If you like this story, why not dip into a whole collection of them? There’s The Spring Dance, folk tales and fairy tales, and Tales from the Northlands, dark and Nordic and utterly free today and tomorrow.
There was a bit of woodland between the dual carriageway and the leisure centre, right after the Tesco roundabout, where the dairy farm had been before the industrial estate was built, and the dual carriageway, and before Tesco. It was just a scrubby bit of leftover, a reminder that there had been a whole wood in the shallow valley between Alcot’s big cabbage field and where the meadow of the dairy farm began. Those were the days when cows went outside into fields now and again. When they ate grass and the farmer kept a bull in another field and a lad with a terrier to bring the herd in for evening milking.
The wood had been there since forever. Elms and ash were grown spindly and broken-boughed with neglect, and the oaks, too many and too close together, were small and scrubby. There was a plan to level the woodland site and build an entertainment complex. Land was too valuable to leave it unused. The developers came up from the city and take their measurements, sound out the subsoil, work out their costings. There was no one left from the time of the farms and the woods to explain to them why it was a bad idea. No one had ever really known what went on in the wood anyway. But they all knew to leave well alone.
Alcot had sold up and left years before and the dairyman too. But the lad with the terrier was still alive, and he watched the men with their hi vis jackets and their hard hats as he leant on his walking stick at the edge of the Tesco car park. He watched as they stretched their tape and lined up their theodolites, and he wondered which of them would be the one who stayed behind and went into the wood alone. Because there would be. There always was. His eyes drifted out of focus, and he was ten years old again and Rex, was racing back and forth, keener to get after a rabbit than stay with the cows.
There had been a fence along the edge of the wood then, but no gate. The cows stayed away, and usually, so did the local kids. But every now and then, someone would be drawn over the fence, just to have a look. There was nothing to see, they’d say, white-faced and shaken, nothing…nasty. It was just that the wood, on the inside, was different. That day, the one he would never forget, he had been the one who climbed the fence and dropped into the bracken on the other side. Immediately, he had felt the change in the air, the silence that was heavy and expectant. No sound of the nearby road reached him nor the tractor in Alcot’s field. No birds whistled, and Rex had not followed. The terrier had cocked his ears in puzzlement but he remained firmly on the far side of the fence. The daft lad he had been then shrugged and plunged into the bracken that seemed denser, lusher than it had done from the other side. The trees were thicker, broader, and the light thin and pale.

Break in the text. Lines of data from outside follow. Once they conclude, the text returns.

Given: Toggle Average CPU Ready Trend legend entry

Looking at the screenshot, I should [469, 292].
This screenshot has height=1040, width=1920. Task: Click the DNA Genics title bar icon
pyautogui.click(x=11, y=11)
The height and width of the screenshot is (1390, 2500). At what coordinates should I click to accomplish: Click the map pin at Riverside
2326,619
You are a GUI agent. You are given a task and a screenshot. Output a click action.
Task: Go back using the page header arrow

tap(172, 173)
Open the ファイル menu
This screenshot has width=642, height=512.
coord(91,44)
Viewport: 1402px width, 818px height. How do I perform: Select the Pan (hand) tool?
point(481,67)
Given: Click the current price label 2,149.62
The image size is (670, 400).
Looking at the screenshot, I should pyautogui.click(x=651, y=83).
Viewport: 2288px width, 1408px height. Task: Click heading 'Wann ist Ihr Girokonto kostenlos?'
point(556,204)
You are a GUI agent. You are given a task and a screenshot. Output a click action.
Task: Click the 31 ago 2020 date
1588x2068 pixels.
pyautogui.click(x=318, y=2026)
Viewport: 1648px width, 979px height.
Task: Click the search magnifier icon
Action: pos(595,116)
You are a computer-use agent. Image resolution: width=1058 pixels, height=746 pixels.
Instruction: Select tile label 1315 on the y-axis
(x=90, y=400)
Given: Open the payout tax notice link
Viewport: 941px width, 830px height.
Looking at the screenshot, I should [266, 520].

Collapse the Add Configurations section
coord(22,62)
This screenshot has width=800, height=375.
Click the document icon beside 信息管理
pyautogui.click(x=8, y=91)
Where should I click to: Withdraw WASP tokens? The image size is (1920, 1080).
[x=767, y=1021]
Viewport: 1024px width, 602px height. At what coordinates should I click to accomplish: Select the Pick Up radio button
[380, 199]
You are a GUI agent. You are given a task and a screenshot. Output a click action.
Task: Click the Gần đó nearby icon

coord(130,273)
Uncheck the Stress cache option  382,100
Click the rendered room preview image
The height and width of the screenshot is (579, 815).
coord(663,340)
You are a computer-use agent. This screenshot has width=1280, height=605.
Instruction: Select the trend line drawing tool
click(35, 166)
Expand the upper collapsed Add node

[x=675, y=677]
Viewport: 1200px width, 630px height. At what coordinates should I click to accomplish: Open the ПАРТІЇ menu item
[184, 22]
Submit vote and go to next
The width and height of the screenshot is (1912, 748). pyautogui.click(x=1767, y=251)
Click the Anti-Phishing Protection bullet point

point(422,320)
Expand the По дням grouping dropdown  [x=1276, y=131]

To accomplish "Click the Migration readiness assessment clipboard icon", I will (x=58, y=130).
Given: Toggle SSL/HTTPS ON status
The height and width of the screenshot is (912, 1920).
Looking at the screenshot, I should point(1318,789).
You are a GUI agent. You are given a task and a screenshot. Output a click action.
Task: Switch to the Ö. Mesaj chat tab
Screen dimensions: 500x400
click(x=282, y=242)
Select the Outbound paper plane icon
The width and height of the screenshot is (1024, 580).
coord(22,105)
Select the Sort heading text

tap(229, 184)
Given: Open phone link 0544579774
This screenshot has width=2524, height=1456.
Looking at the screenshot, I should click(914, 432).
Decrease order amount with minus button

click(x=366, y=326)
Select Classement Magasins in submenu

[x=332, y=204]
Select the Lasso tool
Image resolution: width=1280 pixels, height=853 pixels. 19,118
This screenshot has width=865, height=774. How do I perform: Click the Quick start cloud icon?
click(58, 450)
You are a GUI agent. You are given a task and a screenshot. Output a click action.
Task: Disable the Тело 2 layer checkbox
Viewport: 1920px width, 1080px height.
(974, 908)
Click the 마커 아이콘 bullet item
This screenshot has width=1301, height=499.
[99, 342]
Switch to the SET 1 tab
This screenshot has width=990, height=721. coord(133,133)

Perhaps he hadn’t been as daft as all that. Perhaps he had an idea of what the wood meant, the perspectives that bent and curved, the trees that towered, and the leaves that were like no leaves he had ever seen before. Whatever, wisdom or fear, he stopped before the top rung of the fence was completely out of sight. The silence stroked his cheek and he flinched. Turning round sharply, to peer into the strangely dark depths, he caught a movement in the piles of shadow, swift and furtive, and in a stray beam of sunlight, the glint of something metallic.
He turned back to the fence and ran, refusing to heed the wild bird cries, the alarm call of a large mammal, the whistle of something past his ear. He ran as if he feared the fence would have gone, that the wood would have become a forest that went on and on forever, as if suddenly he believed the stories. But the fence was still there, and Rex, and he almost sobbed with relief when he flung himself back over and into the field full of lowing cattle and the familiar chugging of a tractor.
He understood the wood that day, and he had not forgotten. As he watched the surveyors pack up their things to leave, all except one, he wondered if the young man in the hard hat would understand before he ventured too far. And the way back closed behind him.